Friday, November 15, 2013. Yesterday at the UBS Global Technology Conference Universal Display Corporation (“UDC;” Trading Symbol: OLED) was asked about the possible outcomes for next week’s crucial trial. UDC repeatedly makes statements to analysts strongly implying that investors don’t have any reason to worry about its business being damaged by patent litigation, now or anytime in the future, and denying that the possibility that their entire business can be terminated by one international judicial order scheduled to be rendered next week.
UDC responded by saying that “So, and within our Samsung contract whether patents get invalidated or opposed or challenged does not affect our Samsung agreement. And I know there has been a lot of chatter out there that says Samsung is not going to pay them and just hidden Samsung agreement. If you actually go to the SEC website of the redacted version which has pricing and things like that, you go to Section 4.2 of that and if you read it, it says this agreement is not invalidated for any reason including losing of patents or oppositions or challenges. So it’s not going to impact our Samsung agreement.” Article 4.2 has nothing to do with Samsung’s termination rights under the agreement. It is merely an acknowledgement they have determined that the fees and methods they negotiated are reasonable and appropriate. In fact, the methods negotiated include many terms that can result in termination. While UDC carefully redacted ALL causes of termination the redacted agreement still contains references to early termination.
UDC’s Patent License Agreement with Samsung states that a “Valid Claim” is a claim of a UDC patent that has not been “finally held unpatentable, invalid or unenforceable by a court or other government agency of competent jurisdiction” and “excludes any unpatented inventions, know-how or technical information.” Article 4 mentioned by UDC is titled “Consideration” and states that Samsung shall pay the license fees specified in Exhibit A and Exhibit A stated that license fees are subject to the event of any termination of this Agreement. UDC completely redacted 4.5. Article 6.1.5 refers to a termination of the agreement. Article 8.1 specifically states that the agreement permits termination before December 31, 2017. Furthermore, UDC’s materials purchase agreement with Samsung contains a similar termination term in Article 2.2 titled “SMD Purchase Commitment” in a references to its own Exhibit A that refers to a undisclosed cause for termination.
Below is “Section 4.2” referred to by UDC at the UBS Global Technology Conference:
4.2 Acknowledgement.

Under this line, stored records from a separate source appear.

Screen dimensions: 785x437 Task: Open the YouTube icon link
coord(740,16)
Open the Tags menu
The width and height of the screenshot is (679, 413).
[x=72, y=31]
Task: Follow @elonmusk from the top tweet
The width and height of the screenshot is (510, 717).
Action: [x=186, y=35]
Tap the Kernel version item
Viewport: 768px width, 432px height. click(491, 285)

Both parties acknowledge and agree that the license fees and the methods by which they are to be paid have been determined through arm’s length negotiations between the parties and that such fees and methods are reasonable and appropriate notwithstanding whether and to what extent any of the Universal Display Patents have or are in the future issued, expired, invalidated, modified or limited in any manner in any particular country in which Licensed Products are made, sold or used, and notwithstanding the actual number and/or types of License Products SMD may sell or make during the Term of this Agreement.
Below is a transcript of actually exchange.
Sidney Rosenblatt – Chief Financial Officer
Brian Lee – Goldman Sachs
Universal Display Corporation (OLED) UBS Global Technology Conference (Transcript) November 14, 2013 12:00 PM ET
Brian Lee – Goldman Sachs
Okay. That’s good segue into I guess a topic that everyone cares about for you guys on IP and patents, a lot of focus right now on the November 21 or 22 [oral] hearing in Europe. Can you remind us what’s being challenged, what the status of that case has been to-date and then to the extent that you can talk to your base case for what you think the outcome could be?
That is EPO238 and it is a patent that there was a prior hearing where the organometallic part was upheld and the osmium part in the hearing we’ve said, we will take out and that will be part of another divisional patent that have. The parties who brought the opposition up, challenged the opinion. And the appeal is on the 21st and 22nd. As we have always said, we expect the outcome to be positive. And simply also have said though that the outcome of anyone patent decision in any single jurisdiction is not going to affect our ability to license and not affect our existing agreements. We’ve got 3,000 patents issued in pending worldwide. We’re talking about one patent in Europe that has a number of patents that are above it and a number of other patents you would not be able to make a phosphorescent device just by this patent being completely invalidated because there is a number of other patents and you have to make and sell it in Europe. So, and within our Samsung contract whether patents get invalidated or opposed or challenged does not affect our Samsung agreement. And I know there has been a lot of chatter out there that says Samsung is not going to pay them and just hidden Samsung agreement. If you actually go to the SEC website of the redacted version which has pricing and things like that, you go to Section 4.2 of that and if you read it, it says this agreement is not invalidated for any reason including losing of patents or oppositions or challenges. So it’s not going to impact our Samsung agreement. And if somehow the outcome is negative to us, there are still some channels to appeal it. And we will continue to do that.